### DESCRIPTION OF THE TASK
Duplicate the listing below from its first line up to and including the line with "Action: (25, 380)".

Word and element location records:
* begin *

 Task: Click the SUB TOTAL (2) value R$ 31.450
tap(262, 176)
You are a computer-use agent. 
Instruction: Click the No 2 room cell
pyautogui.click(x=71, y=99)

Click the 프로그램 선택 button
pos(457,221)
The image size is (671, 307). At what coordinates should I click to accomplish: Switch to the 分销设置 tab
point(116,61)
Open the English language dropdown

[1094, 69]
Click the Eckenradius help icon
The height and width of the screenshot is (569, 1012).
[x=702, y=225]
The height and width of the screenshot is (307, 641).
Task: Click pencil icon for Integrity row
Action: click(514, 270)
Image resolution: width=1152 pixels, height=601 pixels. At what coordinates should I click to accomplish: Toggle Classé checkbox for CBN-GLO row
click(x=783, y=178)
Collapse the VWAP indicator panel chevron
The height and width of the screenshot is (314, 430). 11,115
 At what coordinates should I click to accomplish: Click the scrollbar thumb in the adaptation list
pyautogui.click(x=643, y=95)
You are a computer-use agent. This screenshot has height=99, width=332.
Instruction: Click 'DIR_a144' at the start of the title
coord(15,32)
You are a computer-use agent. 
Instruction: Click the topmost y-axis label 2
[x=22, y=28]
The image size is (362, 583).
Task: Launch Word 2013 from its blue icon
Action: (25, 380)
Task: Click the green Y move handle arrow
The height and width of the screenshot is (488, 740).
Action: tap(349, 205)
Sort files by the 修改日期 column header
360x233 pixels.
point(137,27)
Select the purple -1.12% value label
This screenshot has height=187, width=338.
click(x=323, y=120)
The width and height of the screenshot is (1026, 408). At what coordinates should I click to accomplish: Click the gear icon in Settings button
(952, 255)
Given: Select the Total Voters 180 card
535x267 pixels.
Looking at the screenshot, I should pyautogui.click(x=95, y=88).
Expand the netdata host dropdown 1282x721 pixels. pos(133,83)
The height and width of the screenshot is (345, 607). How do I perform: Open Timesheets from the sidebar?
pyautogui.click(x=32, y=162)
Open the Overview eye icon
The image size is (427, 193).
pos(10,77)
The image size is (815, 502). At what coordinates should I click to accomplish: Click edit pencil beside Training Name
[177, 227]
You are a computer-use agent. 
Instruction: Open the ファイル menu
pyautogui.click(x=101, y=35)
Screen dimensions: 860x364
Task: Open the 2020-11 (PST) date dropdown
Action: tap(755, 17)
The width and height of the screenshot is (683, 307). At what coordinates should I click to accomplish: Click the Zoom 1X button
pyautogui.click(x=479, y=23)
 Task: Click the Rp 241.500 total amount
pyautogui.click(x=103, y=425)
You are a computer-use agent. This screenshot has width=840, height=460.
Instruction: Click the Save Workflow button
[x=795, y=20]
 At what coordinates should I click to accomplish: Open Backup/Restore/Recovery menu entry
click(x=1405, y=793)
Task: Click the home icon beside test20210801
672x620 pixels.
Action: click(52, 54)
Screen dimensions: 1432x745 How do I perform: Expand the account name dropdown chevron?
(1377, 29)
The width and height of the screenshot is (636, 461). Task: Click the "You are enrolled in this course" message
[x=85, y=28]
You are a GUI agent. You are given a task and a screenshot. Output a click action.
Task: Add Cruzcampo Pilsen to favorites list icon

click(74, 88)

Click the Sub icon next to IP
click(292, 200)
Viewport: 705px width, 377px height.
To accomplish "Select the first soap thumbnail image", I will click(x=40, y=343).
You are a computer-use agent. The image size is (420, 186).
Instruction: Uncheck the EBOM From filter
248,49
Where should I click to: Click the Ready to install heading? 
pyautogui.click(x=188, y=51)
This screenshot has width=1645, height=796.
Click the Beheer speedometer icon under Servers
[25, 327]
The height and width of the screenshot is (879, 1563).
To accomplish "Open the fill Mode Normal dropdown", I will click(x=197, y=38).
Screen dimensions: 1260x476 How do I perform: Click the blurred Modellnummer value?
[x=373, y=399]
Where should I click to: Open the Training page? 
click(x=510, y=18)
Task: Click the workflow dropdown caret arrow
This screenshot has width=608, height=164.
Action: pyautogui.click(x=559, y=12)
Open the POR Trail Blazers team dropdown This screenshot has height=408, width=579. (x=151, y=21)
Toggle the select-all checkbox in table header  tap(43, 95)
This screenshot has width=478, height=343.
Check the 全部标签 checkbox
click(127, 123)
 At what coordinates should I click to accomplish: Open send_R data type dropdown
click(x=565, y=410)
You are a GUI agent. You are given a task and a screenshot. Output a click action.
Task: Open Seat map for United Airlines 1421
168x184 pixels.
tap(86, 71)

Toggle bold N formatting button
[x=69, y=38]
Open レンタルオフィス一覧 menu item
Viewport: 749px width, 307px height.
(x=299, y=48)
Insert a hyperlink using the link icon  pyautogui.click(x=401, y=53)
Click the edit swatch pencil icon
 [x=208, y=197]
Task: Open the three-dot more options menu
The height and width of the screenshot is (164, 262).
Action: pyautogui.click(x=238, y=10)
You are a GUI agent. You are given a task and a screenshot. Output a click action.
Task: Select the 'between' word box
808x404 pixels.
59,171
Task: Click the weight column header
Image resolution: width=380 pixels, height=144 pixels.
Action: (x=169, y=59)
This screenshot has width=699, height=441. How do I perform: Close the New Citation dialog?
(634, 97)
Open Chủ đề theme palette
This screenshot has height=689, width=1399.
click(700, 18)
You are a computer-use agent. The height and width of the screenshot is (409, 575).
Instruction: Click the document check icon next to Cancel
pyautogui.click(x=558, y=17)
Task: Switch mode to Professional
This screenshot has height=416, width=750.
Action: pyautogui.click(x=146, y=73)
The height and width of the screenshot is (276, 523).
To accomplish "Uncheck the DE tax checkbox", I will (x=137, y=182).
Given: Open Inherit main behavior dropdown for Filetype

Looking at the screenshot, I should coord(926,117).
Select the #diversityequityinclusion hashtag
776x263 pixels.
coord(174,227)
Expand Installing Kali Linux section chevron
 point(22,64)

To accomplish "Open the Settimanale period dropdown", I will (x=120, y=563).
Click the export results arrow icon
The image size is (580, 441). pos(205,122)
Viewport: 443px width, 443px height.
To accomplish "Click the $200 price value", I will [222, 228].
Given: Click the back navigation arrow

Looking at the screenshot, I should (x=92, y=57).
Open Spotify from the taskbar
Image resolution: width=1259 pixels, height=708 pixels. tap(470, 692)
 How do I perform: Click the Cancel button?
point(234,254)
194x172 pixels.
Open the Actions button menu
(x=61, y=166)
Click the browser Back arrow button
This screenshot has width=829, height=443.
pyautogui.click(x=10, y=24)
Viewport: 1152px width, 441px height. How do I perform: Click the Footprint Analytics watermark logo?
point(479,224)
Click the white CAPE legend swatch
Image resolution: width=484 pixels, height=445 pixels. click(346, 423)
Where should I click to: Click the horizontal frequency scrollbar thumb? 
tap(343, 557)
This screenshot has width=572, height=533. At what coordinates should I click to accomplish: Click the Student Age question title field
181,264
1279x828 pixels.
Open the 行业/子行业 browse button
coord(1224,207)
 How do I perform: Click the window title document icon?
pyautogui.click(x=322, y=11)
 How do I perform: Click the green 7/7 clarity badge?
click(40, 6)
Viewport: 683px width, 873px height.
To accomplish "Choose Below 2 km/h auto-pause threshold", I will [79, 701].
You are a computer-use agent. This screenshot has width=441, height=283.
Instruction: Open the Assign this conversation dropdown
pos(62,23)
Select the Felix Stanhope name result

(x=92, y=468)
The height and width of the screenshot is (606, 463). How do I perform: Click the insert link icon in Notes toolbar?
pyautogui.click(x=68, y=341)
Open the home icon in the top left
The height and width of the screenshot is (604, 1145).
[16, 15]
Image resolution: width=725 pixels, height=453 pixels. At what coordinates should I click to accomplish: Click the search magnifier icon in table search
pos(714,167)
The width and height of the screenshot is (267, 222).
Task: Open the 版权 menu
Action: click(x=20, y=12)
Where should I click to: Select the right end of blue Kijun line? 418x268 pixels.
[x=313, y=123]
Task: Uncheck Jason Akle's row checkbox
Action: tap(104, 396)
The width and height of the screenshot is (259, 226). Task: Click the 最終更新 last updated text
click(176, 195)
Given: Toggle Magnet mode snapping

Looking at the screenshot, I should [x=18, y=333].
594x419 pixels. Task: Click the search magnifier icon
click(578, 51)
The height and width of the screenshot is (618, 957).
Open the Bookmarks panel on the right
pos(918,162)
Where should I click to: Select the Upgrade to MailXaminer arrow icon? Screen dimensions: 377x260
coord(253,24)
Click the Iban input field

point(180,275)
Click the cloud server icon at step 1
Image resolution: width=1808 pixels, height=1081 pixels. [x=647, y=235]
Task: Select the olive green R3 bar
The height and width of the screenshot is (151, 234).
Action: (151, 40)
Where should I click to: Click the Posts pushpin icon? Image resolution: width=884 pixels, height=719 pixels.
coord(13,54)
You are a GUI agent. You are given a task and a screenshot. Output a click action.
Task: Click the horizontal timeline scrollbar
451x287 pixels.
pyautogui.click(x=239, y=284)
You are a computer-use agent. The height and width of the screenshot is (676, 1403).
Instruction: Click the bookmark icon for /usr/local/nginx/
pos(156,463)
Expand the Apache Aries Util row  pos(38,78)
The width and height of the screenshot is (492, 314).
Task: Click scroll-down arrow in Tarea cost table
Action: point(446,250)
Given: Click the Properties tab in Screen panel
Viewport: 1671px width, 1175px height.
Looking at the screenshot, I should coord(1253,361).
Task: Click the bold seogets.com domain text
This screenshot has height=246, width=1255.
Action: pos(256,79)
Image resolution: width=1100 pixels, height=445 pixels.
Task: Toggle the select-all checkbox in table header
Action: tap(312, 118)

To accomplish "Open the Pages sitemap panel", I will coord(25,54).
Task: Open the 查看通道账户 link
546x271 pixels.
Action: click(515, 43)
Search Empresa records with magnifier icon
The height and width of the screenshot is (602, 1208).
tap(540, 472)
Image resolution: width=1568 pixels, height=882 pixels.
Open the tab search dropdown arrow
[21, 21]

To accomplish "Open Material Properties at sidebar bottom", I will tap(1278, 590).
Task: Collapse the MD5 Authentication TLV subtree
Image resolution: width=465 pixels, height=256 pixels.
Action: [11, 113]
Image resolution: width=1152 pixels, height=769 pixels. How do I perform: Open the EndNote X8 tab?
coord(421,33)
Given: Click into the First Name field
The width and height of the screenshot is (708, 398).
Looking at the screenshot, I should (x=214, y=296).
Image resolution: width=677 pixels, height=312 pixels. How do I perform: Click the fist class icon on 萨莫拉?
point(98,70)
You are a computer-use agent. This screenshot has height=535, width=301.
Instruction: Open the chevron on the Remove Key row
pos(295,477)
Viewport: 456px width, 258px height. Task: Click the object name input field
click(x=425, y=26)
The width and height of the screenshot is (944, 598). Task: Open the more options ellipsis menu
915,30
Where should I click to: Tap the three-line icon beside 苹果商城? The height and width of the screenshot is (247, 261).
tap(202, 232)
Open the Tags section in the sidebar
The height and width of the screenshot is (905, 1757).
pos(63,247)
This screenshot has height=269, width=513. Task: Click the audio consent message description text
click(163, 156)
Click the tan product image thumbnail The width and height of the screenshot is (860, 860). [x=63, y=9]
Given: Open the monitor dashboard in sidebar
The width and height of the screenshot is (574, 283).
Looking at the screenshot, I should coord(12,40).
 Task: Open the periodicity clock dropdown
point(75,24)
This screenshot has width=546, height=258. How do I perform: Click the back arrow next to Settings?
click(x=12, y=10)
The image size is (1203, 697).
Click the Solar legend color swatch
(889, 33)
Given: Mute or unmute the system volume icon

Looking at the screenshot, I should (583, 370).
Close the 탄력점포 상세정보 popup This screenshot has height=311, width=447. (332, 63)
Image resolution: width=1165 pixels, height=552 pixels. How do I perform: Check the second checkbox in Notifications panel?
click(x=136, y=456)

* end *

### ANSWER TO THE EXERCISE
 Task: Click the SUB TOTAL (2) value R$ 31.450
tap(262, 176)
You are a computer-use agent. 
Instruction: Click the No 2 room cell
pyautogui.click(x=71, y=99)

Click the 프로그램 선택 button
pos(457,221)
The image size is (671, 307). At what coordinates should I click to accomplish: Switch to the 分销设置 tab
point(116,61)
Open the English language dropdown

[1094, 69]
Click the Eckenradius help icon
The height and width of the screenshot is (569, 1012).
[x=702, y=225]
The height and width of the screenshot is (307, 641).
Task: Click pencil icon for Integrity row
Action: click(514, 270)
Image resolution: width=1152 pixels, height=601 pixels. At what coordinates should I click to accomplish: Toggle Classé checkbox for CBN-GLO row
click(x=783, y=178)
Collapse the VWAP indicator panel chevron
The height and width of the screenshot is (314, 430). 11,115
 At what coordinates should I click to accomplish: Click the scrollbar thumb in the adaptation list
pyautogui.click(x=643, y=95)
You are a computer-use agent. This screenshot has height=99, width=332.
Instruction: Click 'DIR_a144' at the start of the title
coord(15,32)
You are a computer-use agent. 
Instruction: Click the topmost y-axis label 2
[x=22, y=28]
The image size is (362, 583).
Task: Launch Word 2013 from its blue icon
Action: (25, 380)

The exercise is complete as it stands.